В перерывах между мясными и рыбными блюдами едим салат с сыром. Мог ли я представить двадцать лет назад, что в салат буду класть сыр «моцарелла»? И что тортеллини – это не фамилия итальянского режиссёра, а ухудшенные пельмени? Мог ли я думать, что мой отец и профессор из Зеленограда будут жить у меня дома на правах заграничных гостей? Эвклидова плоскость наших жизненных представлений вдруг в какой-то момент искривилась.

Вот, мы едим, а мимо ходит моя дочка одиннадцати лет и строгим голосом объясняет:

– Вы, пожалуйста, бросайте упаковку от сосисок в контейнер для пластикового мусора. А то мы на уроках учим, как правильно разделять мусор, а вы нарушаете. А за это у нас в Германии полагается штраф.

– Какая строгая девочка, – говорит профессор из Зеленограда. – Она у вас всегда такая?

– Всегда, – отвечаю. – Их в немецкой школе еще приучают отстаивать права ребенка. Чуть что не так, может и в полицию на вас пожаловаться.

Тут Виктор Михайлович задумался и сделал обобщение. Потому что для учёного человека сделать обобщение, это как для футболиста пробить одиннадцатиметровый: и тренировка, и удовольствие одновременно.

– Я так мыслю, в советские годы считалось, что Павлик Морозов – герой, потому что поступил, как ему сказали коммунисты. Потом, после 91-го года он стал негодяем, так как отца предал. А теперь опять в герои попадает. Но уже по той причине, что действовал в согласии с советским законом. Вы, Ульрих, знаете, кто такой Павлик Морозов?

Ульрих не знал про Павлика и стал рассказывать про рыбу, которую он ел. Что рыба из экологически чистого водоема. А в Германии, чтобы рыбу самому наловить, надо ходить на курсы рыболовов, потом специальные экзамены сдавать за 300 Евро, и еще в конце этой эпопеи платить каждый год за разрешение ловить в определенном месте. Ульрих оказался профессором по части ловли рыбы. Я переводил, но не все и не очень быстро.

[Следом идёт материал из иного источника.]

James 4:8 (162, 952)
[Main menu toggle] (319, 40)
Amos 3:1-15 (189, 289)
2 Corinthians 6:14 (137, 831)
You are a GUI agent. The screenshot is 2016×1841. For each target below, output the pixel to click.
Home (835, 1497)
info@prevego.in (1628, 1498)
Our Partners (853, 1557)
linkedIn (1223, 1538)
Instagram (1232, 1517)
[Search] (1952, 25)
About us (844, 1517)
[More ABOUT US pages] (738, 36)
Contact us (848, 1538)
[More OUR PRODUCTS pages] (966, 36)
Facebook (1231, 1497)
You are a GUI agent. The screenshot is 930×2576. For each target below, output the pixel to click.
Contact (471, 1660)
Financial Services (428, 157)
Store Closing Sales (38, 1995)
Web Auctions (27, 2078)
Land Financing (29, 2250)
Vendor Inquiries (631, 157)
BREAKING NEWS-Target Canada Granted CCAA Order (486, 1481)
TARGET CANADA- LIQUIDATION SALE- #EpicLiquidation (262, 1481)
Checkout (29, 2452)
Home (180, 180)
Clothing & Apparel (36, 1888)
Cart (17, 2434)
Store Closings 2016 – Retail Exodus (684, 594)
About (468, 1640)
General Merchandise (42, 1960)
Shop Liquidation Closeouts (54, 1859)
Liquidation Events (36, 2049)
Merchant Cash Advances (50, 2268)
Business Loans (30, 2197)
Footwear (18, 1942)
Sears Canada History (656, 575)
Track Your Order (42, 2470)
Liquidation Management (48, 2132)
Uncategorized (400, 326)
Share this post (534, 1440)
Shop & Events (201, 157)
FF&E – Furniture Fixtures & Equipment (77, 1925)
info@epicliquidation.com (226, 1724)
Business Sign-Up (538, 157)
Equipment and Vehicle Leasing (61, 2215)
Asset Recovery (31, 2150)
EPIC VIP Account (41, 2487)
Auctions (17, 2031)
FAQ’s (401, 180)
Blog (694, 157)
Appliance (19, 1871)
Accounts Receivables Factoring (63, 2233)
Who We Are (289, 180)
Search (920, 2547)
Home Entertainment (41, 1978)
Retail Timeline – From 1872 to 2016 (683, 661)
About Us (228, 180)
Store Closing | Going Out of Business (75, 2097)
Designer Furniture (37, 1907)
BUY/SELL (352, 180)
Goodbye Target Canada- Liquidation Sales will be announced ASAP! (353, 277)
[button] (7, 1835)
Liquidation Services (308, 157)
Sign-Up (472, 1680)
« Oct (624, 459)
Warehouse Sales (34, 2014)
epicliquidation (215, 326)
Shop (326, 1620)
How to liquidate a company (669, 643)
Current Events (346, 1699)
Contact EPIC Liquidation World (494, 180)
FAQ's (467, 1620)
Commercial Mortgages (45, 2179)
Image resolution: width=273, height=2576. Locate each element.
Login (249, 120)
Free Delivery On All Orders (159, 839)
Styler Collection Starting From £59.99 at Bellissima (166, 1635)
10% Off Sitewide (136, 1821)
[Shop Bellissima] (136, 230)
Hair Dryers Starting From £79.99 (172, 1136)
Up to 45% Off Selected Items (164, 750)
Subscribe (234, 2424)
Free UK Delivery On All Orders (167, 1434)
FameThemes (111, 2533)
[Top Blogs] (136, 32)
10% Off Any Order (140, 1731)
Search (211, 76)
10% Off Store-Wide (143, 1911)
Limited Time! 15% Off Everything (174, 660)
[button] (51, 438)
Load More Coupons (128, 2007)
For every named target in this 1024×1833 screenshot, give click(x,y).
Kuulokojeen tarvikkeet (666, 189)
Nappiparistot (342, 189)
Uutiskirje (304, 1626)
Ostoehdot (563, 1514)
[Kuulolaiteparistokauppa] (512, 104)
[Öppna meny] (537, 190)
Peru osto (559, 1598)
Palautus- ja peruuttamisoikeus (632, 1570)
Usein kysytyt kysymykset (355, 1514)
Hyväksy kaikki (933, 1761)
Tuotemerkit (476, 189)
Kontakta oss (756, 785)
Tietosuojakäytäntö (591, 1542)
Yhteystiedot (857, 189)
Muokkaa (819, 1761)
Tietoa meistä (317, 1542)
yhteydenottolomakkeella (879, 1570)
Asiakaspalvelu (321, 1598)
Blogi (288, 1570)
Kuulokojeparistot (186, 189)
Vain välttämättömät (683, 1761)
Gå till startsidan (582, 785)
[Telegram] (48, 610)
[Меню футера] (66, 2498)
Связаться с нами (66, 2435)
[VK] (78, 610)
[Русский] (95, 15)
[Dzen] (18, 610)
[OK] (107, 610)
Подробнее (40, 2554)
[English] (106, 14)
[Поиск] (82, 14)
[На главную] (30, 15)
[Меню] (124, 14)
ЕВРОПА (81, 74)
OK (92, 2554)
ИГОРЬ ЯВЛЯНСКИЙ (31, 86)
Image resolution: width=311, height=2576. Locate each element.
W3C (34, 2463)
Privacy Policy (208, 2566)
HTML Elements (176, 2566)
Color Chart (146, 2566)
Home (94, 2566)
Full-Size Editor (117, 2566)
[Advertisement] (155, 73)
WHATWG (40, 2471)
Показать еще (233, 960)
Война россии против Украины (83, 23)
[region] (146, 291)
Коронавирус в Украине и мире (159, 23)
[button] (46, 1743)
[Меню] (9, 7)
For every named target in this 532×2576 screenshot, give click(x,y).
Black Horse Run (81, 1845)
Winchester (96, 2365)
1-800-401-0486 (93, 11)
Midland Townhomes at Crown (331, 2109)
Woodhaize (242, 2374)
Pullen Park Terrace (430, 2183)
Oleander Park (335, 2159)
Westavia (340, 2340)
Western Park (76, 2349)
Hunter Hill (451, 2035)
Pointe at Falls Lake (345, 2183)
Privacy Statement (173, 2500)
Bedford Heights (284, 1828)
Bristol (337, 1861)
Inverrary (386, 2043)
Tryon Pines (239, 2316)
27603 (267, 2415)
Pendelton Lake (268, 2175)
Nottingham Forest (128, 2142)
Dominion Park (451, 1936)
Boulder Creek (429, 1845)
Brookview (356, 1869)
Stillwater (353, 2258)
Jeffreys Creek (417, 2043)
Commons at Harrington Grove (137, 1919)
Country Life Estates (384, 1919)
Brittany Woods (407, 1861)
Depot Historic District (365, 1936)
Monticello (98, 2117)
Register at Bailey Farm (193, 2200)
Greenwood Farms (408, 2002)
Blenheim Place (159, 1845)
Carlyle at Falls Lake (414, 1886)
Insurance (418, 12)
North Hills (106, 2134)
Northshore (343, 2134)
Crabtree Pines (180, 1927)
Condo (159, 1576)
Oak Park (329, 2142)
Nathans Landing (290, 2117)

Тут Виктор Михайлович опять оживился.

– Я ваш разговор не очень понимаю, но чувствую, что тут у вас дело про рыбу идет. Я так понял, что Германия в этом вопросе просто страшно отстала от прогрессивного человечества. У нас за рыбалку платить не надо, а только рыбнадзору заранее оговоренную сумму. Но это, как говорится, на кого нарвешься. Вот откроем, Ульрих, совместное предприятие, первым делом я вас на рыбалку приглашаю. Бесплатная рашен рыбалка.

Ульрих обрадовался:

– Да, конечно.

А Виктор Михайлович не замолкает.

– Разрешите я вам свою историю расскажу. Поскольку я самый известный рыбак на всем ускорителе элементарных частиц.

– Хорошо, – соглашается Ульрих. – Это мне тоже очень даже интересно будет послушать как любителю рыбной ловли в экзотических местах.

– Дело было на Азовском море много лет назад. Жил я тогда в деревне. Решили мы с моим приятелем рыбы наловить. А ловят рыбу на море так. Лодки большие, баркасы, друг за друга якорями цепляются и в ряд становятся, всю цепочку катер большой выводит в открытое море. Там лов и идет. Взял я тоже баркас, пошли мы в море. Сети поставили. В сети косяки рыб зашли. Такая рыбалка, что просто нельзя никак бросить. Одну за другой рыбу тащишь. А ветер крепчает. Рыбаки опытные нам и говорят: «Смотрите, погода портится. Надо бы вернуться». А я отвечаю: «Это ерунда, нельзя нам теперь уходить. Сейчас самый лов, косяк рыбий зашёл»...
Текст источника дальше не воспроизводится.